# FCC CMA Scraping (AMEND)

## NOTE: This is a re-run of scraping functions for CMA's with results equal to 10
* see scrape-callsigns_by_cma.ipynb for initial searchs

## Set up selenium webdriver with Firefox
* Download Firefox driver [geckodriver](https://github.com/mozilla/geckodriver/releases) for selenium
* Move the driver executable into the same directory as this notebook (or update the path to the executable in `scrape_table_for_call_sign`)
* `pip install selenium`

-- see scrape-apps_by_callsign.ipynb for more details

In [39]:
from bs4 import BeautifulSoup
import time

In [40]:
from selenium import webdriver
from selenium.webdriver.common.keys import Keys
from selenium.webdriver.firefox.options import Options  
from selenium.webdriver.support.ui import Select
from selenium.webdriver.support.ui import WebDriverWait
from selenium.webdriver.common.by import By
from selenium.webdriver.support import expected_conditions as EC
from selenium.common.exceptions import NoSuchElementException        

## Define functions for scraping individual CMA

In [3]:
def extract_mkt_code(soup):
    '''
    Extracts the market code (CMA) from market search results page
    '''
    
    # tag attributes for element containing "Market Code = " 
    mkt_code_attrs = {"align" : "left", "class" : "cell-pri-light", "valign" : "bottom"}
    
    # extract mkt code as text
    mkt_code = (
        soup.find_all(attrs=mkt_code_attrs, limit=1)[0]
        .find_all("b")[0]
        .get_text()
    )
    
    return mkt_code

In [4]:
def extract_table_data(innerHTML):
    '''
    Extracts the following details by row from innerHTML of results page:
        * Market Code (CMA)
        * Call Sign/Lease ID
        * FRN Name
        * FRN Number
        * Radio Service
        * Status
        * Expiration Date
    Returns as list of rows (as list) without col_names
    '''
    
    
    # Extract search data from innerHTML soup
    soup = BeautifulSoup(innerHTML, "lxml")
    CMA = extract_mkt_code(soup)
    
    # extract search results as list of rows
    rows = (
        soup.find("table", {"summary": "License search results"})
        .find_all("tr")[1:-1] # exclude header/footer name rows
        )

    
    # extract results by row into table, attaching cma number
    table_data = [] 
    
    for row in rows:
        
        row_data = [CMA, ]          
        cols = row.find_all("td")
        
        # extract data from each cell in a row
        for i in range(1, len(cols)):  # skip first index num column
            cell_data = cols[i].get_text().strip()
            row_data.append(cell_data)
        
        table_data.append(row_data)
    
    return(table_data)

In [5]:
def scrape_table_for_cma(mkt_code, without_browser=False):
    '''
    Scrapes the FCC License Search database for a given Cellular Market Area (mkt_code)
    Returns list of rows (as list) without col_names:
        * Market Code (CMA)
        * Call Sign/Lease ID
        * FRN Name
        * FRN Number
        * Radio Service
        * Status
        * Expiration Date
    '''

    tick = time.time()
    print("LOG[INFO]: START SCRAPE %s " % mkt_code)

          
    # driver config - start in private
    firefox_profile = webdriver.FirefoxProfile()
    firefox_profile.set_preference("browser.privatebrowsing.autostart", True)
    
    # (optional) don't open up browser
    firefox_options = Options()
    if without_browser:
        firefox_options.add_argument("--headless")
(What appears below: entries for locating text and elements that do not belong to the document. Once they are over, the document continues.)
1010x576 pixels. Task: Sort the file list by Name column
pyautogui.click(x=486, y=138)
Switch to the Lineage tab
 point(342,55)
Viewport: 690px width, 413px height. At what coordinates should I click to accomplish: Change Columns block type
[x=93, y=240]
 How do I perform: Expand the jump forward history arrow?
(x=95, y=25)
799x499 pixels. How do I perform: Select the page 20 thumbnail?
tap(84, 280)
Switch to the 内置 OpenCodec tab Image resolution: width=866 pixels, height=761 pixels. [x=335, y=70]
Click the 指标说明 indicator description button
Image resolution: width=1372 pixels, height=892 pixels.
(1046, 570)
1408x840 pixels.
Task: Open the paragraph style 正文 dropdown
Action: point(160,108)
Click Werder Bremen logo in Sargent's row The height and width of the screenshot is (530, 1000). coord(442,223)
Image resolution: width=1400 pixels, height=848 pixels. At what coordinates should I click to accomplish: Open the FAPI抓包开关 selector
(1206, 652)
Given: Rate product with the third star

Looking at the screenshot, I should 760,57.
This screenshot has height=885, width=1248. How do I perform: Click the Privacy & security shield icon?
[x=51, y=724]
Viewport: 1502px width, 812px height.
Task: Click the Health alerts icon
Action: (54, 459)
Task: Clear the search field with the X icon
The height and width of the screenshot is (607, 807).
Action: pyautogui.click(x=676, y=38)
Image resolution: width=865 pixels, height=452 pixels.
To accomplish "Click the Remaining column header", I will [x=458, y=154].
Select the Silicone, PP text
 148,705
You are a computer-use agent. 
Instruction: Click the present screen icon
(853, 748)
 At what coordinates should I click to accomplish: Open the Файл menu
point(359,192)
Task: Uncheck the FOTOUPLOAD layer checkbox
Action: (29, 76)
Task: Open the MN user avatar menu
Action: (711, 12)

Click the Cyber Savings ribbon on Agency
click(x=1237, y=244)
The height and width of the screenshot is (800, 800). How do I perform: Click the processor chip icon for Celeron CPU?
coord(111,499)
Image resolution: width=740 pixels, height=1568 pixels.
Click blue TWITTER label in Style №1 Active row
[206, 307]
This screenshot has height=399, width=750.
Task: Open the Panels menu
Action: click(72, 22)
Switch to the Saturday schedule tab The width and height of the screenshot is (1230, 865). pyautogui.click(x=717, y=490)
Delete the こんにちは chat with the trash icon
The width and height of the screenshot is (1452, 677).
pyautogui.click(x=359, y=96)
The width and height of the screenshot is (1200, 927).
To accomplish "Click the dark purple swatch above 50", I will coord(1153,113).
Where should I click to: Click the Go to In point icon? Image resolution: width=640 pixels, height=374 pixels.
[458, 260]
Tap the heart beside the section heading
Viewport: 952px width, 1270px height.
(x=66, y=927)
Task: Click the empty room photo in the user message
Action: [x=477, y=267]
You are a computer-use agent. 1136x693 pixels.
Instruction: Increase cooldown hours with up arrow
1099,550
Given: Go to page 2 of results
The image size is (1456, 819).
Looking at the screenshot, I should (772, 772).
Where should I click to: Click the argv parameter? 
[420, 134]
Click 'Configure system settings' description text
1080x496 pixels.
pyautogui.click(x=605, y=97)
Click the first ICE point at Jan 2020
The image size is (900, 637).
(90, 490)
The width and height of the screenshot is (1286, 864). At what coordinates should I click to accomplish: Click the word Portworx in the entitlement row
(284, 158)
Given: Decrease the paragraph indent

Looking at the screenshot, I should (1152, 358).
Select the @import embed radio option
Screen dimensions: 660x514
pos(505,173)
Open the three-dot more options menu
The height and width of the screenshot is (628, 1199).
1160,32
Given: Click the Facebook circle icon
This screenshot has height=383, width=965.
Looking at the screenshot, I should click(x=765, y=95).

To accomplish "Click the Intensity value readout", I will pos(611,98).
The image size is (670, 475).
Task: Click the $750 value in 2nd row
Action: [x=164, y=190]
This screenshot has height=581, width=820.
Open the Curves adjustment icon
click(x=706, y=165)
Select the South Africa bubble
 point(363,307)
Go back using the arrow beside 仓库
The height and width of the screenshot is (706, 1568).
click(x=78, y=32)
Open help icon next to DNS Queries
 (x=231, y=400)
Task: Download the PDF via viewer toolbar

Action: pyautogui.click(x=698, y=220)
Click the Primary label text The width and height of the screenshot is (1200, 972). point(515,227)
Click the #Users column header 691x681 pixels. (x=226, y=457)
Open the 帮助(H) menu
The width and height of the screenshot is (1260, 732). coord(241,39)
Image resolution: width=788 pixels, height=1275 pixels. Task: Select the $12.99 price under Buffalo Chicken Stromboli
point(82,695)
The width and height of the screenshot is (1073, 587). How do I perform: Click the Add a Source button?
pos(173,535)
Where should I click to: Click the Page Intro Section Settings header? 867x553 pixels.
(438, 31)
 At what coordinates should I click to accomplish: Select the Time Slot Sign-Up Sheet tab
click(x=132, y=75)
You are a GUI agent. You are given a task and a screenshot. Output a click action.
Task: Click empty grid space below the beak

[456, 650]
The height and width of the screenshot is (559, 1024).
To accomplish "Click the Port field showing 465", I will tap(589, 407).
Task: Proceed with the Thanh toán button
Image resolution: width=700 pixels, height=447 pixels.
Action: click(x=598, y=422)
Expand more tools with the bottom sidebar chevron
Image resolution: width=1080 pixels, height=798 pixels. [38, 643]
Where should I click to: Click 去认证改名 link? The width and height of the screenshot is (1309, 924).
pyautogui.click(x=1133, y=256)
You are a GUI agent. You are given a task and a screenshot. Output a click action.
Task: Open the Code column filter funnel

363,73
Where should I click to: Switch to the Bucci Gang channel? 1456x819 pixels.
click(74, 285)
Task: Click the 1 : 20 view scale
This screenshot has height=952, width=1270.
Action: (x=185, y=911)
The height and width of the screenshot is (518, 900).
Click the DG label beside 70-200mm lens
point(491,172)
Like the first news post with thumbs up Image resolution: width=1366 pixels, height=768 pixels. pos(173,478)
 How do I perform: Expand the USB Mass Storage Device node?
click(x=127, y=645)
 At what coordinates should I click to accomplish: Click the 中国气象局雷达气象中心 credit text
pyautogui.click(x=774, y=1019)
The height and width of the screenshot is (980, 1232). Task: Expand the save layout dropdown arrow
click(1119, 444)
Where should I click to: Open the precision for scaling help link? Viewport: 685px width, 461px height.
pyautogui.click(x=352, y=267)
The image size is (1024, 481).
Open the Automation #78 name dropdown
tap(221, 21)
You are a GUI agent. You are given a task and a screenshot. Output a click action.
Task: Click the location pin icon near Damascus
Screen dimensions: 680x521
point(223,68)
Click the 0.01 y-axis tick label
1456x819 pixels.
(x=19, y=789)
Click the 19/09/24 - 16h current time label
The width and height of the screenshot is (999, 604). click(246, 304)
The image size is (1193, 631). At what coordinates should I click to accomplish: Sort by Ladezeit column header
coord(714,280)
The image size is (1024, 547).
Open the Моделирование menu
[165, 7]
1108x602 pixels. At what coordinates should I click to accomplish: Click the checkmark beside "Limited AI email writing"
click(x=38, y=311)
    # direct webdriver to search page
    search_url = "https://wireless2.fcc.gov/UlsApp/UlsSearch/searchMarket.jsp"
    
    firefox = webdriver.Firefox(options=firefox_options, executable_path="./geckodriver")
    firefox.get(search_url)

    # specify the market type we want to search for
    in_markettype = Select(firefox.find_element_by_id("marketType"))
    in_markettype.select_by_value("CMA")

    # specify the market we want to search for
    in_mkt = Select(firefox.find_element_by_id("ulsMarket"))
    in_mkt.deselect_by_visible_text("All")
    in_mkt.select_by_value(mkt_code)
    
    # set pagination to 100 (maximum)
    in_pagination = Select(firefox.find_element_by_name("fiRowsPerPage"))
    in_pagination.select_by_value("100")
        
    # submit search, wait for load
    firefox.find_element_by_name("marketSearch").submit()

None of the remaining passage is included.